TEXT PASSAGE |
- Opening Delimiter -
Gender-based wage gaps widen


Washington - A recent American Veterinary Medical Association study reports huge gaps in the earned salaries of equally positioned male and female veterinarians.

WASHINGTON — A recent American Veterinary Medical Association study reports huge gaps in the earned salaries of equally positioned male and female veterinarians.

The genders are separated by a 6-percent salary difference at the start of their veterinary careers. But that distance grows with time, eventually leading to a 30-percent, or $36,600, average annual salary gap between male and female veterinarians overall.

The discrepancies are outlined in the 2007 AVMA Report on Veterinary Compensation. Compiled from the 2006 AVMA Biennial Economic Survey of Veterinarians, numbers show female DVMs earn less in almost every reported field of veterinary medicine.

Inside private practice

Male veterinarians in private practice, on average, earned almost $42,000 more annually than their female counterparts in all seven private practice categories in the study, including large animal exclusive, large animal predominant, mixed animal, small animal predominant, small animal exclusive, equine and other. The greatest gender disparity of $77,345, or 49 percent, exists in equine practice, while only 28 percent separates large animal predominant male and female practitioners.
- Closing Delimiter -
COLLECTED MATERIAL |
- Opening Delimiter -
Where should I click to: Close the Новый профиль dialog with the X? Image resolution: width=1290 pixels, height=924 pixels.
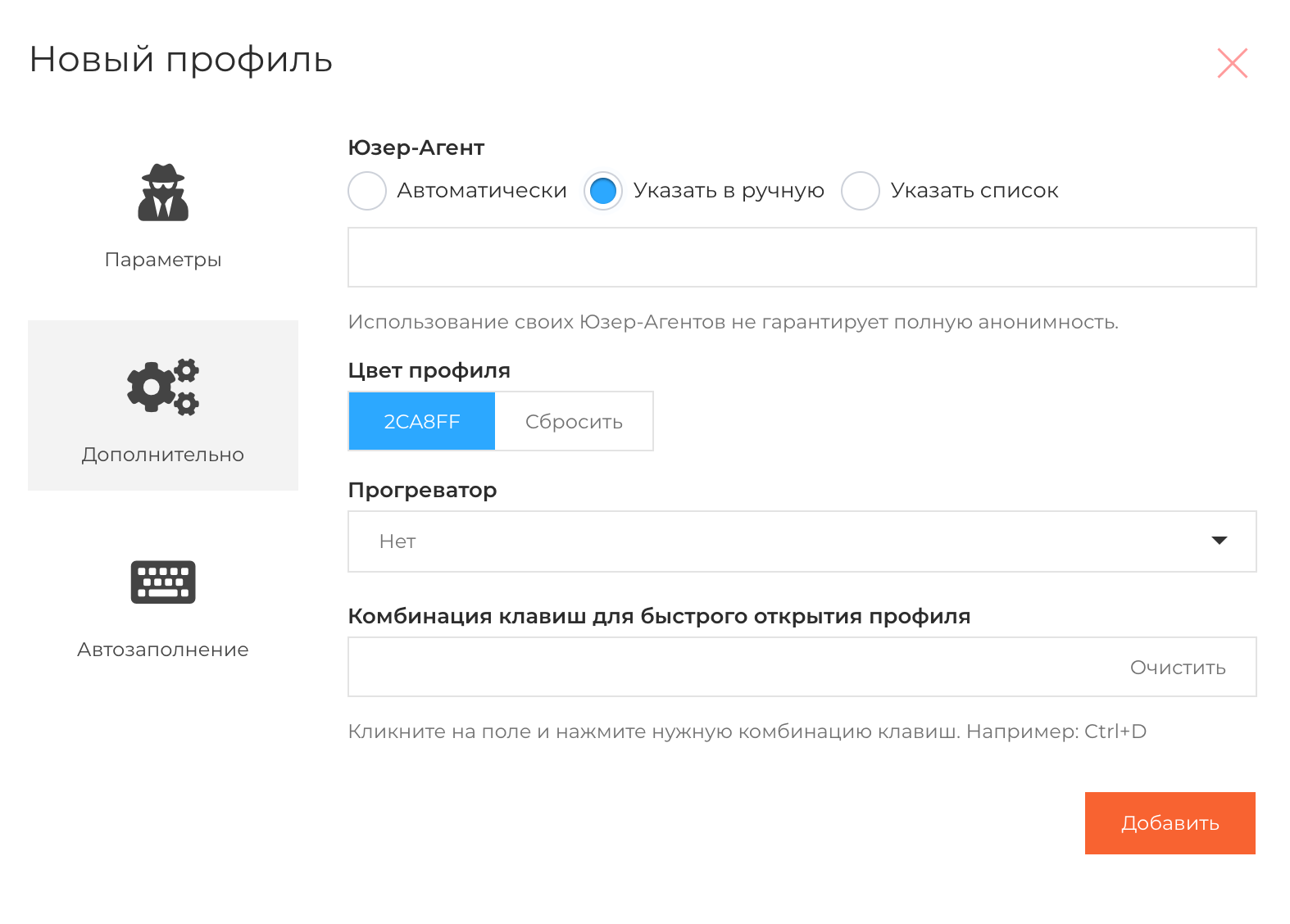coord(1232,63)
- Closing Delimiter -
TO DO |
a) Quote the veterinary pay article word for word, beginning at the words "WASHINGTON — A" and stopping after the words "female veterinarians overall.".
b) Answer these questions from the veterinary pay article:
(i) What salary difference separates male and female veterinarians at the start of their careers?
(ii) Which survey was the 2007 AVMA Report on Veterinary Compensation compiled from?
(iii) In which private practice category is the gender disparity greatest?
The material has no connection to the veterinary pay article.

EXPECTED OUTPUTS |
a)
WASHINGTON — A recent American Veterinary Medical Association study reports huge gaps in the earned salaries of equally positioned male and female veterinarians.

The genders are separated by a 6-percent salary difference at the start of their veterinary careers. But that distance grows with time, eventually leading to a 30-percent, or $36,600, average annual salary gap between male and female veterinarians overall.

b)
(i) 6 percent
(ii) The 2006 AVMA Biennial Economic Survey of Veterinarians
(iii) Equine practice, at $77,345, or 49 percent